While its ultimate goal may be to deliver optimum outcomes for cost and schedule, digital’s role should be central right from programme inception. From design to cost planning, to mapping a project’s carbon footprint throughout its construction lifecycle using tools such as our Embodied Carbon Calculator, digital is critical to successful set-up.
The goal should be to establish a multi-dimensional digital environment. Designers, engineers and suppliers need to collaborate in real-time and must have access to ultra-detailed, live and interrogable data.
To deliver its full potential, a digital strategy needs to be embedded in project delivery and backed by a clear understanding not just of what, where and when data is collected – but also how its use will unlock new construction techniques, attract and engage suppliers and deliver greater certainty for the client.
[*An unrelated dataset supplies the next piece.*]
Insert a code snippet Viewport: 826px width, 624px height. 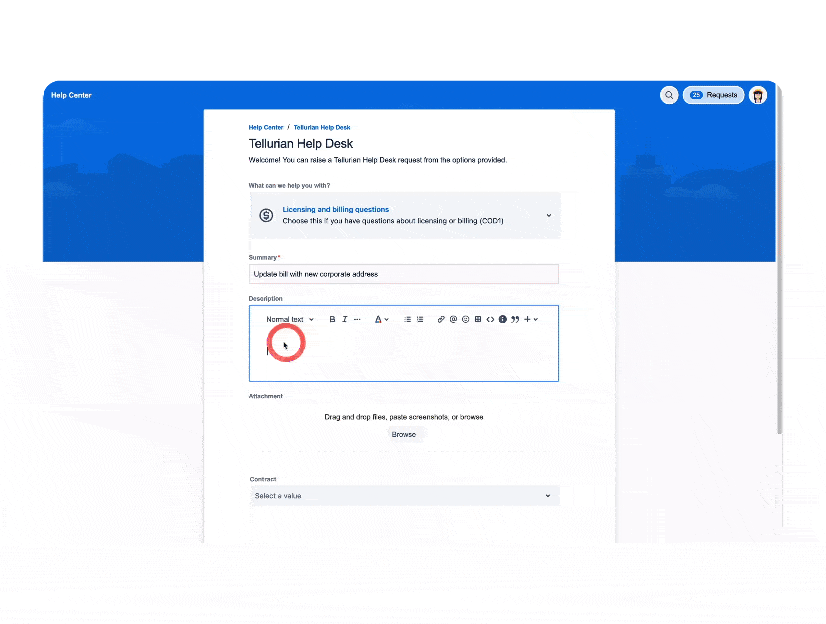[490, 319]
Sophisticated digital technology also provides an indirect, but no less important, benefit by helping to attract talent to the programme and to the wider construction industry.
For a sector with a chronic skills shortage, which has struggled to attract graduates favouring other industries, the best digital tools can showcase construction’s dynamism and its ability to deliver lasting improvements to the way people live, work and travel.
4.
Get future-ready to manage disruption
Predictive modelling is the next frontier in digital. Used correctly, it enables the client to understand where the project is now, where it is heading and how their asset might be affected by change throughout its lifecycle.
From GPS tracking of materials as they progress through the critical path, to understanding the impact of long-term trends like climate change or unexpected events, leaps in data processing power allow digital teams to anticipate and manage disruption during both the construction and operational phases.
Future planning needs to be underpinned by a well-structured understanding of the past, and this is where access to precisely benchmarked data, whether from earlier stages of the same programme or similar projects in the sector, is invaluable.
We have gathered real-world performance data from our teams around the globe through the use of our proprietary digital platform known as ‘the Hive’; which contains the apps we use to deliver agility, accuracy and ongoing validation on behalf of our clients.
Sustainable outcomes, from long-term to lifetime
With an asset that might take 10 years to build, and then remain in operation for decades, fundamental and repeated change is inevitable.
Those responsible for commissioning, construction and operation, therefore need to incorporate the right expertise and technology into the delivery model, right from the start.
The best managed programmes will be robust and responsive in the face of change - enabling leaders to shift the focus from dealing with individual contingencies to ensuring continuity.